I love this kind of thing. It's what childcare has had to endure for as long as I can remember. The money is there, the money is given away, the money is a pawn of state, but the money never hits the classroom. Has anyone ever looked at an early childhood classroom and seen the shortages? Do most people know what it takes to run an early childhood classroom? Because children don't read, they need the materials to learn to read and that's a lot of stuff. Most classrooms are bare. If one calculated how much money actually dribbles down to the child in the classroom, I bet it would be about one cent on a dollar. I know every time there is a grant in this town, it goes into front desks, new hallways and classroom doors to keep noise down. Noise is important; it means kids are busy and enjoying their lives.

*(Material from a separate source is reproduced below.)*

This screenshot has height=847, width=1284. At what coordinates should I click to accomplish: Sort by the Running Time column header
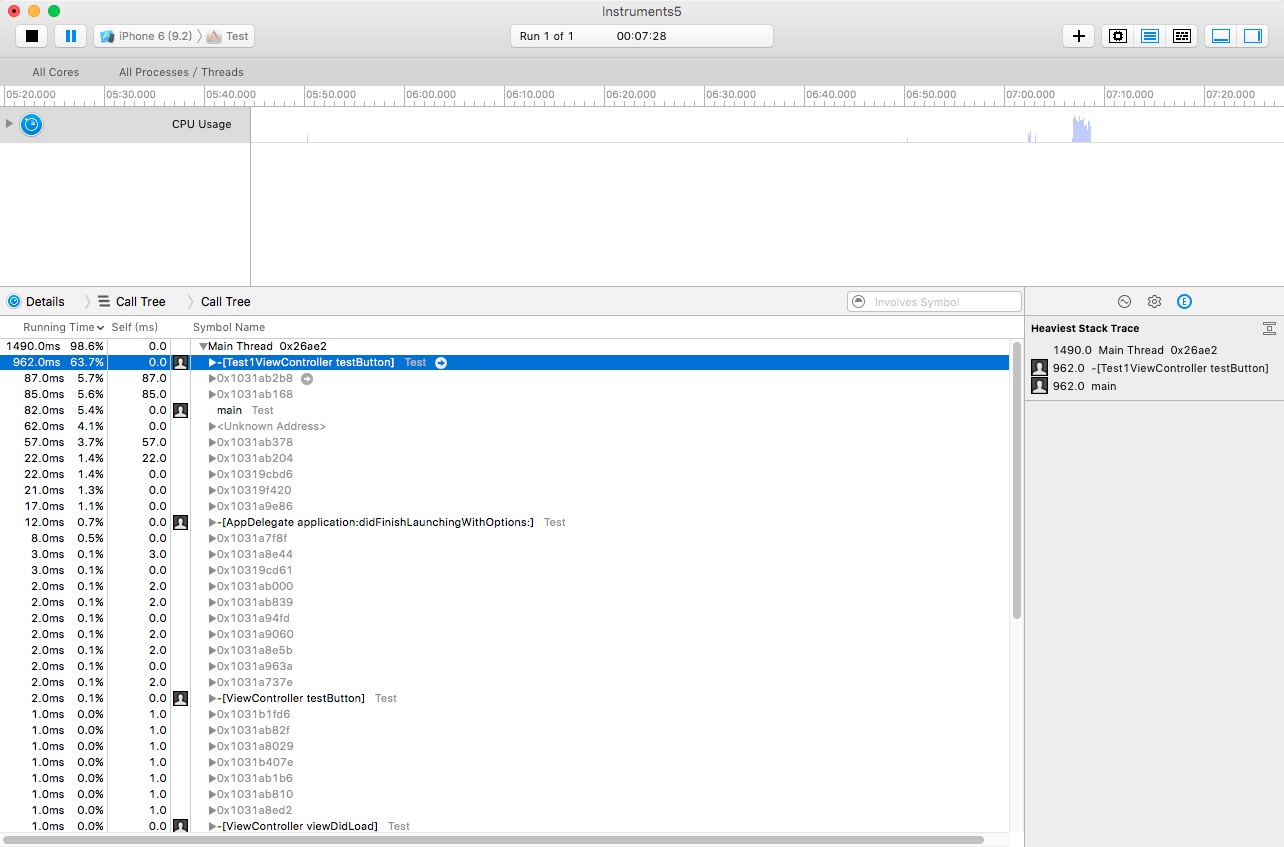click(58, 327)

Today's lesson: Wasting tax money

WHEN someone gives to a campaign, the money should be used for that purpose. That doesn't always happen due to loopholes in the law. Assemblyman Ron Calderon, D-Montebello, used campaign funds to entertain his staff in Las Vegas, for instance.

Now, cigarette tax dollars earmarked for early childhood education and health-care are being used in an $18-million ad campaign to launch another initiative that would usher in taxpayer-funded universal preschool for 4-year-olds. That's just not right. Worse, it's against the law. It is illegal to use taxpayer funds to support political campaigns and ballot initiatives.

The man behind the original initiative that established the First5 program that has handed out welcome grants to communities such as Pasadena and Rowland Heights among other communities in Los Angeles County and elsewhere, is Rob Reiner. Reiner now chairs the First5 Commission. The actor-activist is also the prime mover behind the preschool initiative. While Reiner's actions are well-intended, siphoning First5 money to push another initiative is, well, meatheaded.

While the First5 TV spots never mention the upcoming initiative, they tout the importance of preschool. They also allude to studies that supposedly found preschool benefits all children.

Some of those studies indicated that children in single-parent families, already at a disadvantage, and socioeconomically challenged communities do indeed benefit from preschool. But other studies point out that not all children, especially boys, thrive in such a structured environment at a young age. It's a subject that needs much more discussion and much less sound-bite education.

We've noticed that First5 commercials of late have returned to their usual good advice to parents without mention of preschool merits. Perhaps the call by the Howard Jarvis Taxpayers Association to pull the ads met with success. Now, the preschool initiative should repay First5 for all that very expensive airtime.